Path of Exile 2 Data Breach Confirmed

Path of Exile 2 Developer Confirms Data Breach: Player Information Compromised

Grinding Gear Games, the developer behind Path of Exile 2, has confirmed a data breach that occurred the week of January 6, 2025. The breach stemmed from a compromised developer account linked to Steam. A significant number of player accounts were affected, resulting in the exposure of sensitive information.

Compromised Data:

The breach exposed a range of data, including email addresses, Steam IDs, IP addresses, shipping addresses, and unlock codes. While passwords and password hashes were not directly accessible, the risk of password reuse from other compromised accounts remains a concern. In some cases, transaction histories and private messages between players and Grinding Gear Games staff were also viewed.

The Breach:

The attacker gained access via a developer's admin account, exploiting a vulnerability in the account's link to an old, unused Steam account. This allowed access to the developer portal, where the attacker could view and manipulate account information. The attacker also changed passwords on 66 accounts and exploited a bug to delete logs, hindering the investigation. This bug, specific to log deletion, has since been patched.
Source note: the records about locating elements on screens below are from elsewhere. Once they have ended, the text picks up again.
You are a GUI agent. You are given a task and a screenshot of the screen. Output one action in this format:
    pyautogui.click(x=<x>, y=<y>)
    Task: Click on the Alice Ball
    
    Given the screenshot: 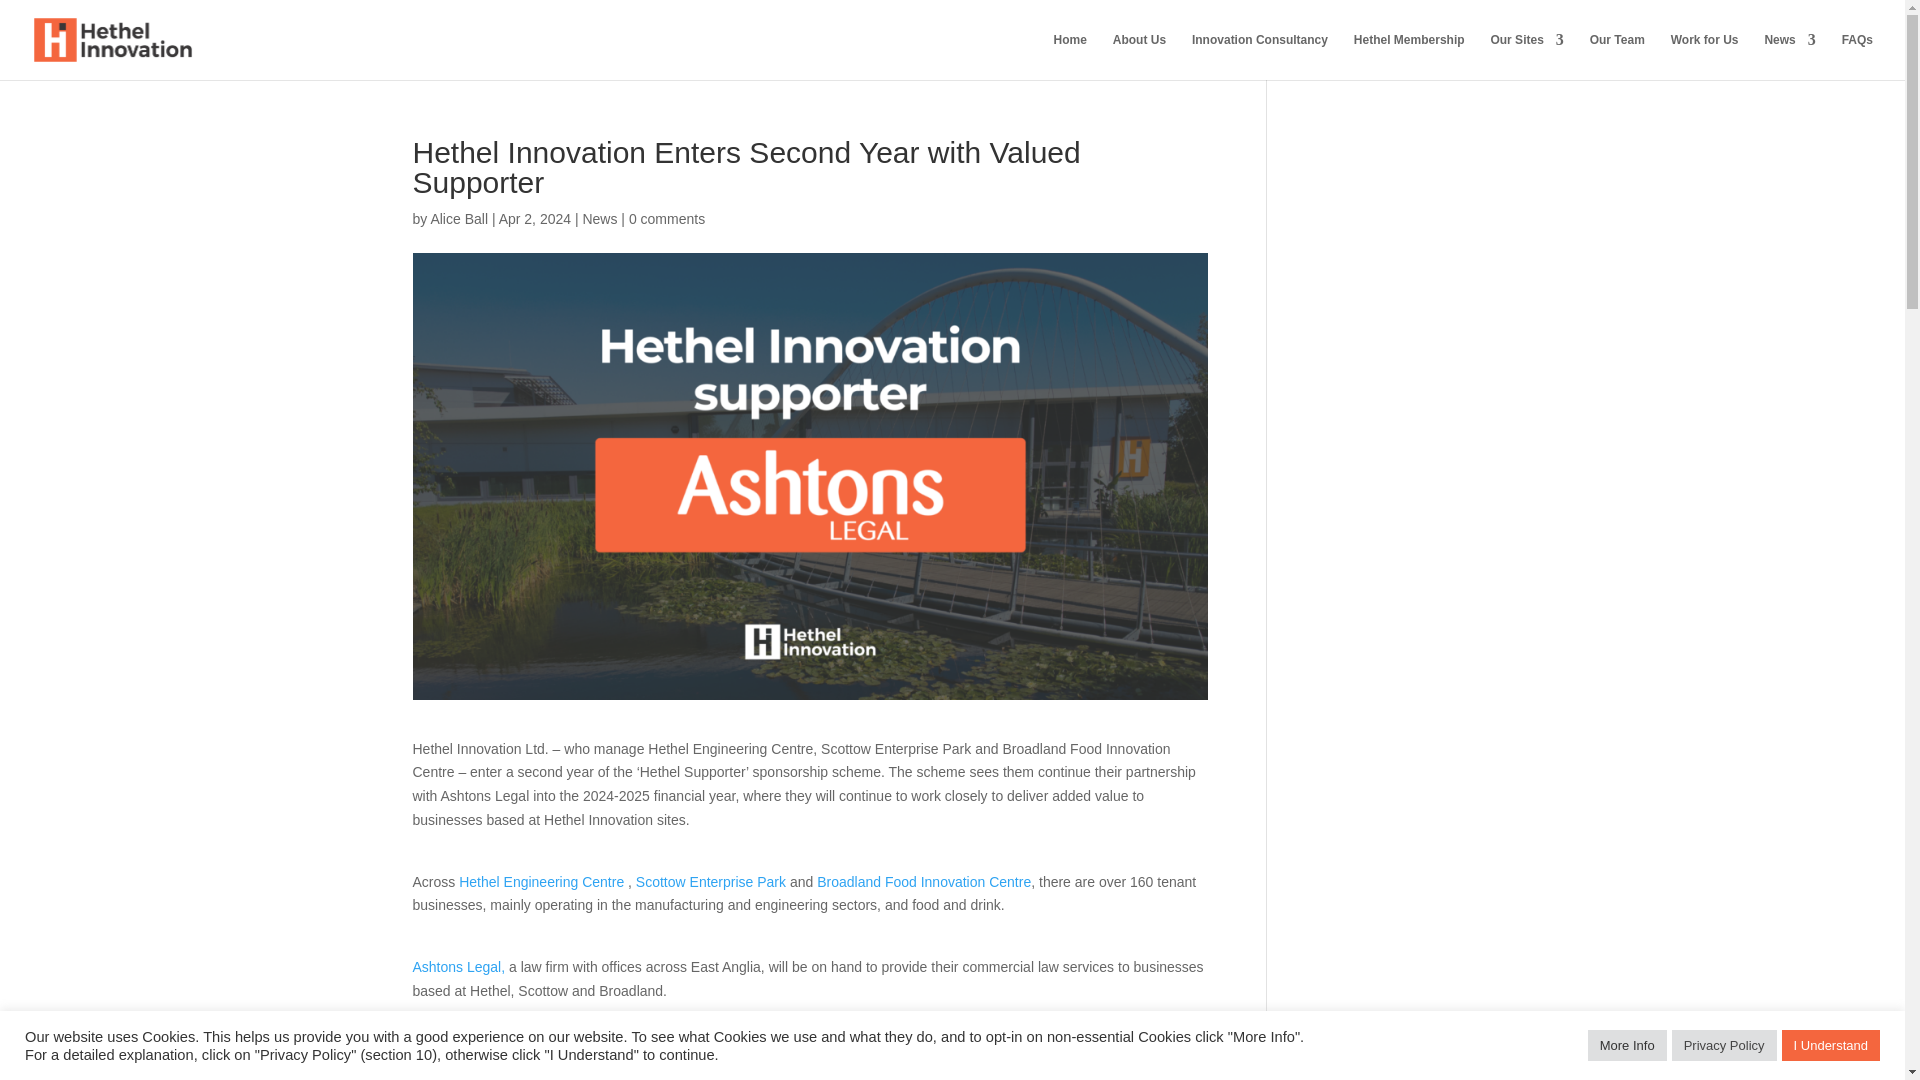 What is the action you would take?
    pyautogui.click(x=458, y=218)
Grinding Gear Games' Response:

Following the discovery, Grinding Gear Games immediately took action:

• The compromised account was locked.
• All admin accounts were forced to reset their passwords.
• A thorough investigation was launched.
• Third-party account linking to staff accounts has been disabled.
• IP restrictions have been significantly strengthened.

Community Reaction:

Player reaction has been varied. While some appreciate the developer's transparency, others are demanding enhanced security measures, specifically the implementation of two-factor authentication. Concerns regarding endgame difficulty and overall game content are also being voiced.

Moving Forward:

The incident highlights the importance of robust security practices in online gaming. Grinding Gear Games' swift response is commendable, but the breach underscores the need for continuous improvement in account security and the ongoing challenge of protecting user data in the face of sophisticated attacks. The company's commitment to addressing these issues will be crucial in maintaining player trust and confidence.